Mi ruta salvaje llega hasta el centro del misterio, atraviesa el huracán y las tormentas para, finalmente, alcanzar el sosegado corazón de mi alma.
Nathan Hope

martes, 25 de septiembre de 2012

Ya está aquí el otoño

Según el telediario, anteayer a las cinco menos diez de la tarde llegó el otoño. Así, sin previo aviso, a quemarropa. Siempre me ha llamado la atención la exactitud con la que los humanos determinamos la llegada de las estaciones. La vida fluye tan suave y ligera y nosotros tenemos tanta tendencia a la medición y  la exactitud que no me extrañan tantos dolores de cabeza y de cervicales. El caso es que con el fin del verano dejaremos de ver chicas bonitas en la playa, pero las veremos con sus gorros de lana y sus bufandas caminar por las calles, protegiéndose de la lluvia bajo las cornisas de los edificios. A mi me gusta el otoño. Disfrutaré los próximos tres meses de él hasta que un día cualquiera, sin previo aviso, a quemarropa, a las cinco menos diez de la tarde, me anuncien que ha llegado el invierno.

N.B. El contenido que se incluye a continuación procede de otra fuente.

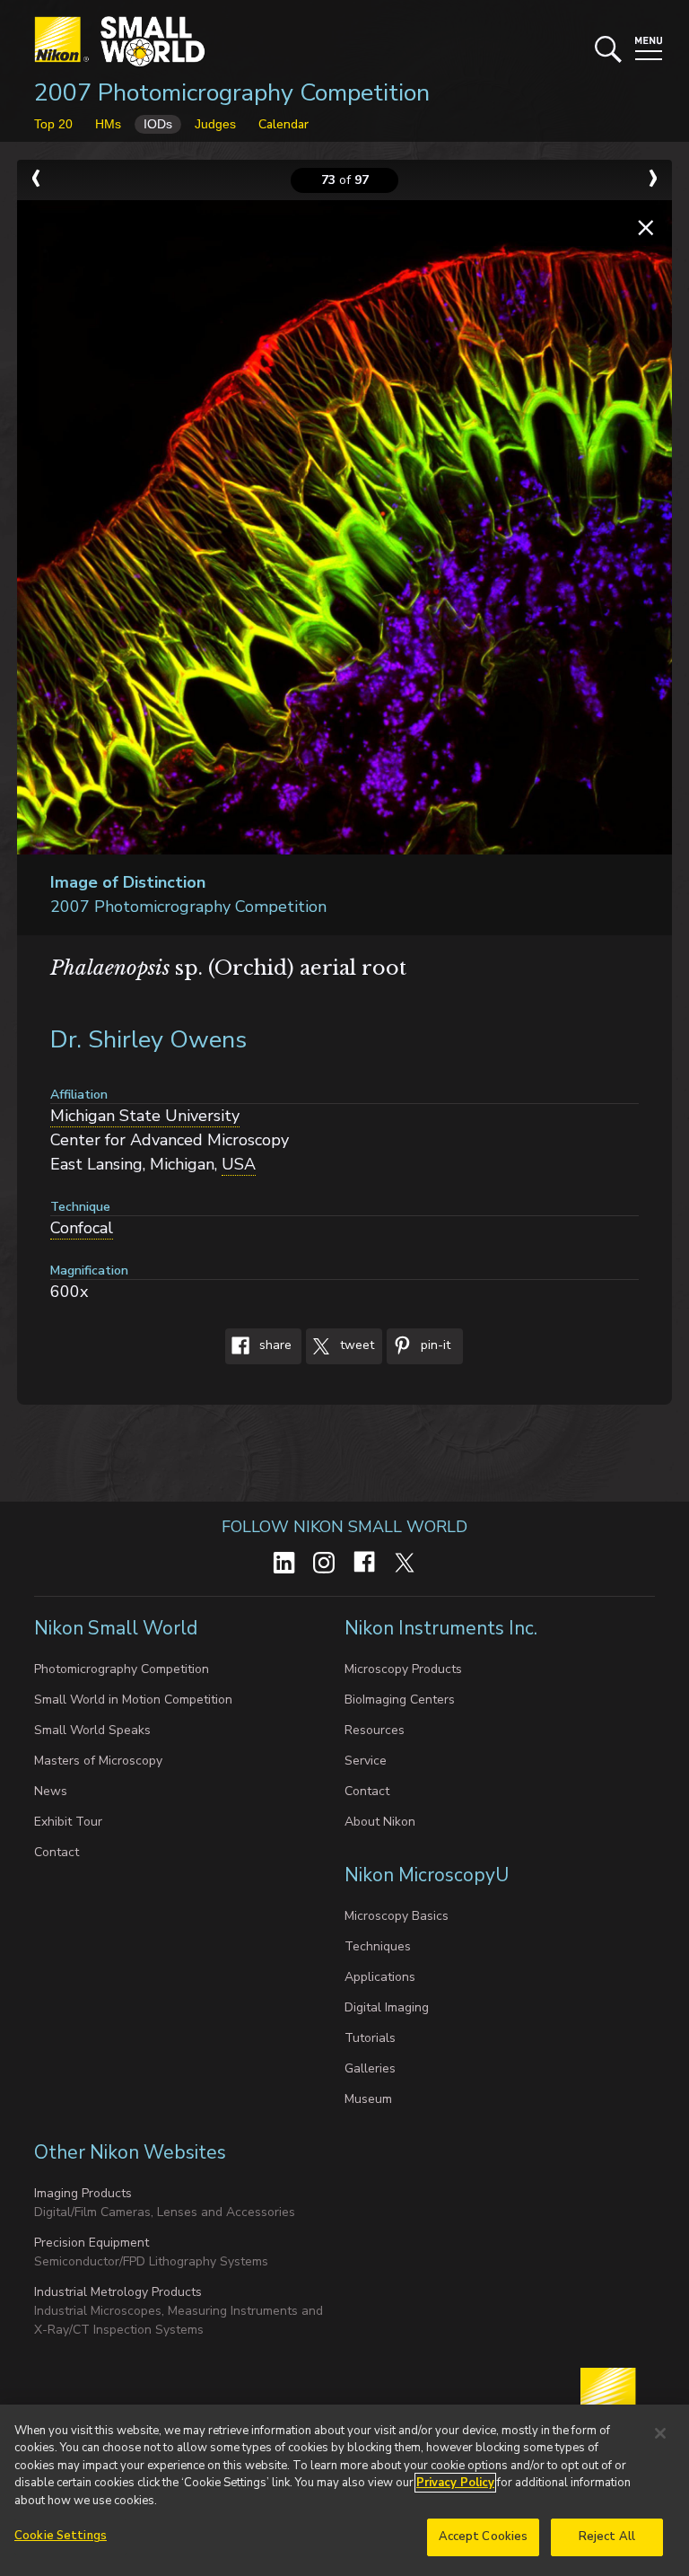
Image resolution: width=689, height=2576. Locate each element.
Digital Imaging (386, 2007)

lunes, 10 de septiembre de 2012

Meditación transcendental con gato.

Cansado de espolvorear estrellas, adopté tres gatos y me exilié en una alfombra trenzada  a mano.Desde mi atalaya contemplo impávido el hundimiento, la carcoma inexorable que avanza devorando los pensamientos ingrávidos, el fluir de la nada absoluta en corazones ajenos, la cronicidad del dolor cotidiano, sordo, casi imperceptible.Un huracán se agita fuera de este espacio, tan reducido como un latido.La sangre sigue corriendo a borbotones mientras el carnaval se acelera y el futuro languidece eclipsado por un presente sintético.

Desde aquí, con el ritmo de una rutina de insecto, observo el vacío sin vértigo. Mi sedoso cordón umbilical es cada día más fino y unas alas pugnan por romper la queratina que me cubre el alma. Vidas pasadas me visitan con presencia translúcida y me susurran que todo está bien, pero yo sé que no volveremos a conocer el mundo donde las flores eran eternas.                                                                                        Nathan Hope.

jueves, 6 de septiembre de 2012

Fotografía polémica

Yo era muy joven cuando realicé esta fotografía. Por entonces me dedicaba a emular (por no decir copiar, fusilar o plagiar) a los grandes maestros que me servían de inspiración. Esta imagen era mi pequeño homenaje a Robert Mapplethorpe, fotógrafo homosexual de vida arrebatada que vivió intensamente y murió de sida cuando apenas rondaba la cuarentena. La imagen levantó ampollas, sobre todo en el sector feminista de los 80´s. Nunca entendí las críticas recibidas porque, en todo caso,  para mi, esta fotografía, era un juicio sumarísimo a la manera de vivir el sexo por parte de los hombres. Por entonces me sentía cercano al feminismo y  algún otro ismo, pero aquella reacción me hizo pensar  acerca de cuál era el sentimiento profundo de aquel colectivo del que hoy, muy a mi pesar, me encuentro tan distanciado.Lo mejor de crear es exponerte públicamente a la mirada de los demás. Las observaciones del público te dan una visión amplia sobre la condición humana.

Selfportrait


Lo bueno de interpretarse fotográficamente es que así, congelado como un tipo duro, nadie nota que tiemblas como un flan.